Kemudian, lanjut Ustaz Mizaj Iskandar, Nabi Muhammad SAW sebagai satu-satunya manusia yang mampu menangkap secara langsung semua ide-ide dan cita-cita tersebut merupakan makhluk suci (ma’shum) yang melaluinya kita dapat mengetahui ide-ide dan cita-cita tersebut. Tanpa mediasi dari Nabi Muhammad sukar bagi kita mengetahui dan mengenal Tuhan Sang Maha Pencipta (law la murabbi ma ‘araftu rabbi).
Pada periode dakwah Mekkah, Nabi Muhammad menyebarkan ide-ide dan cita-cita tersebut di sebuah rumah dari salah seorang sahabat yang dikenal dalam sejarah dengan nama Darul Arqam.
Ketika Nabi Muhammad hijrah ke Madinah, Rasulullah membangun Masjid Nabawi yang selain digunakan sebagai tempat ibadah, juga digunakan sebagai sentral penyebaran ide-ide dan cita-cita Tuhan. Pada tahun 6 hijriah, terdapat sekitar 80 orang sahabat Nabi yang secara khusus mempelajari ide-ide dan cita-cita Tuhan, salah seorang diantaranya bernama Abu Hurairah.

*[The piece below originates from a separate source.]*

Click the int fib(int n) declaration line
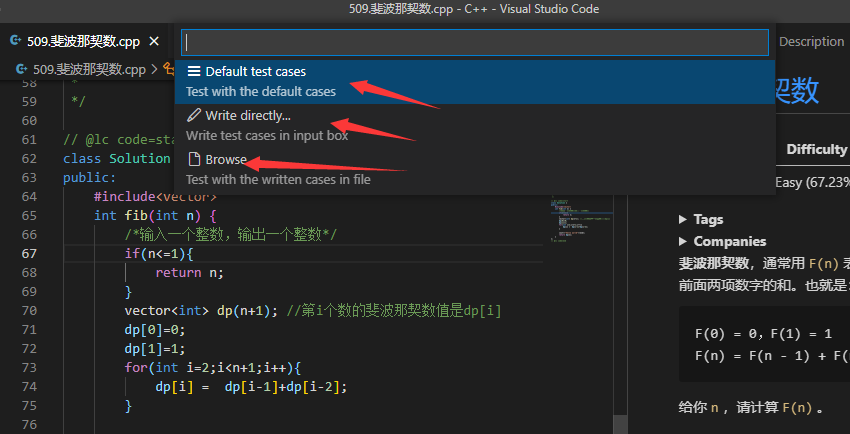 pyautogui.click(x=155, y=215)
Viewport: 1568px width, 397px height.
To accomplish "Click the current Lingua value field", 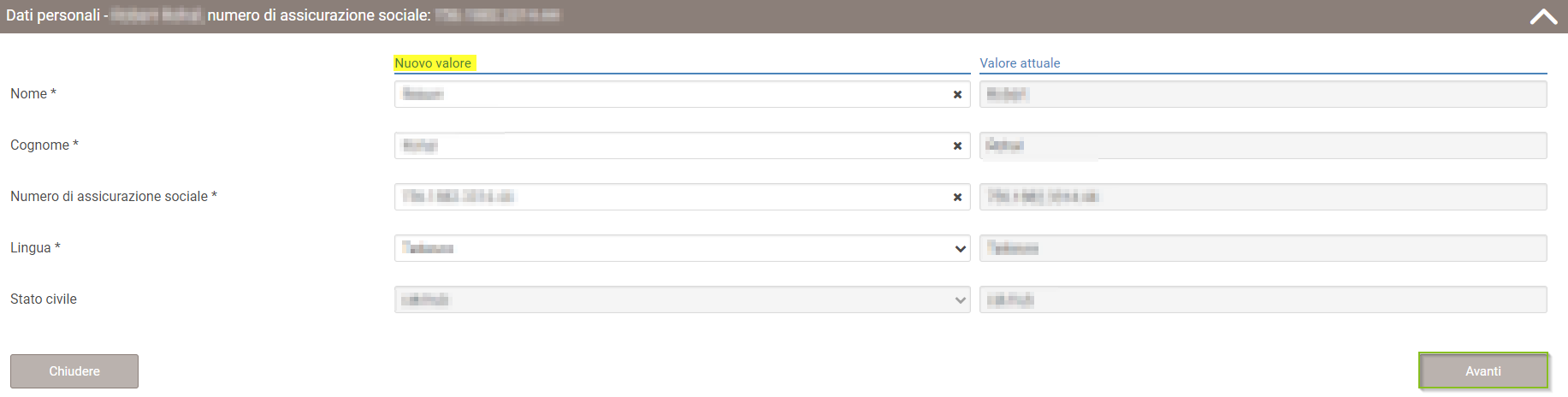I will pos(1263,248).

Rasulullah kemudian menyediakan tempat khusus bagi mereka pada empat shaf dari belakang mesjid Nabawi, tempat tersebut lebih dikenal dengan sebutan shuffah.
Pada masa Usman bin Affan menjadi khalifah ketiga, terjadi perluasan Masjid Nabawi, saat itu penuntut ide-ide dan cita-cita Tuhan (penuntut ilmu) “tergusur” dari shuffah. Sebagai gantinya, khalifah Usman menyediakan pojokan-pojokan (zawiyah, Aceh: dayah) sebagai sentral baru penyebaran ide-ide dan cita-cita tersebut.

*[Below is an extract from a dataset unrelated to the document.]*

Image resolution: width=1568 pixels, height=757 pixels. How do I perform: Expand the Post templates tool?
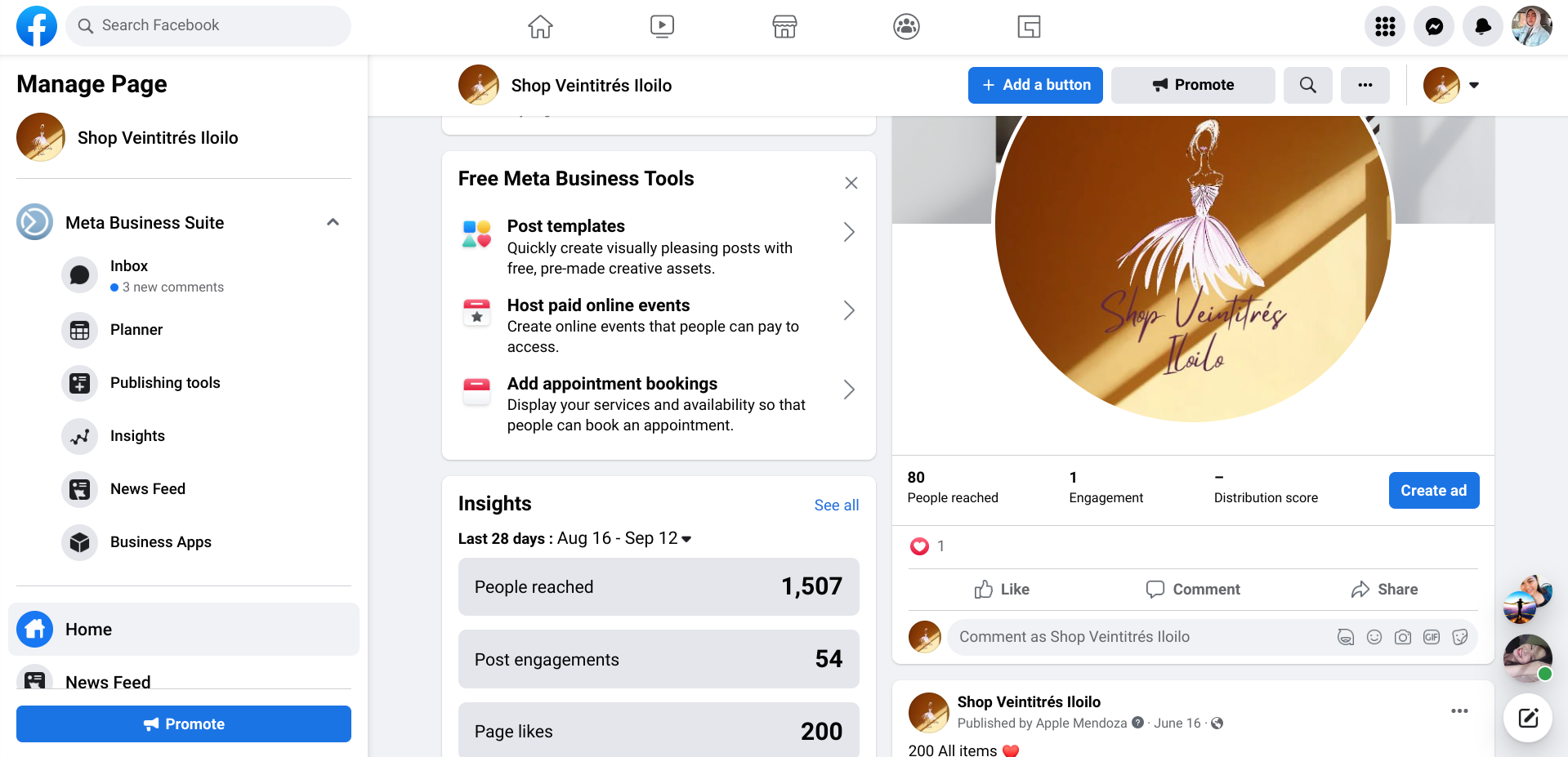[x=849, y=233]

Kemudian pada masa dinasti Bani Umayyah berkuasa, kembali Masjid Nabawi diperluas. Perluasan kembali berkonsekuensi “digusurnya” para penuntut ilmu. Oleh penguasa dinasti Bani Umayyah, para penuntut ilmu ini direlokasi pada suatu tempat yang dikenal dengan ribath, yaitu bangunan khusus yang dibangun untuk penuntut ilmu yang dinding-dindingya masih melekat dengan Masjid Nabawi.
Pada akhirnya, ketika dinasti Bani Abbasiyah berkuasa, kembali Masjid Nabawi diperluas. Perluasan ini kembali mengharuskan para penuntut ilmu direlokasi dari ribath. Penguasa dinasti Bani Abbasiyah akhirnya membangun funduq-funduq (pondok-pondok) yang bangunannya sudah bergeser jauh dan tidak lagi melekat dengan Masjid Nabawi.

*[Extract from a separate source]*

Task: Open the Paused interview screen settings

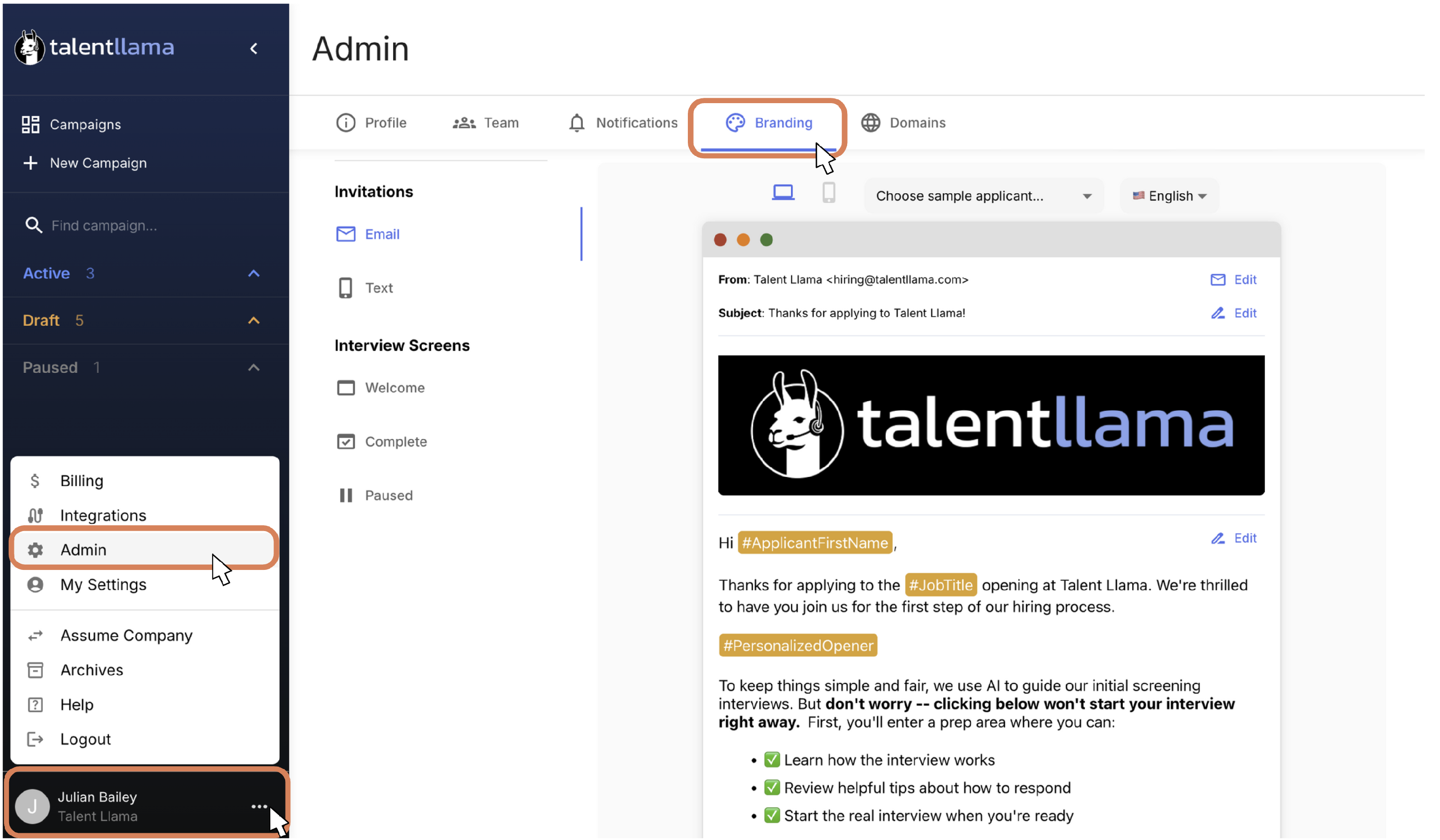Action: click(x=389, y=495)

Saat ini, funduq-funduq tersebut telah berubah fungsi menjadi penginapan bagi jamaah haji dan umrah (hotel).
Dalam konteks keacehan, ulama-ulama Aceh dulu lebih senang menggunakan istilah dayah (zawiyah) sebagai sentral penyebaran ide dan cita-cita Tuhan. Di mana ulama-ulama di tanah Jawa lebih senang mengambil istilah pondok (funduq) sebagai central penyebaran ide dan cita-cita tersebut.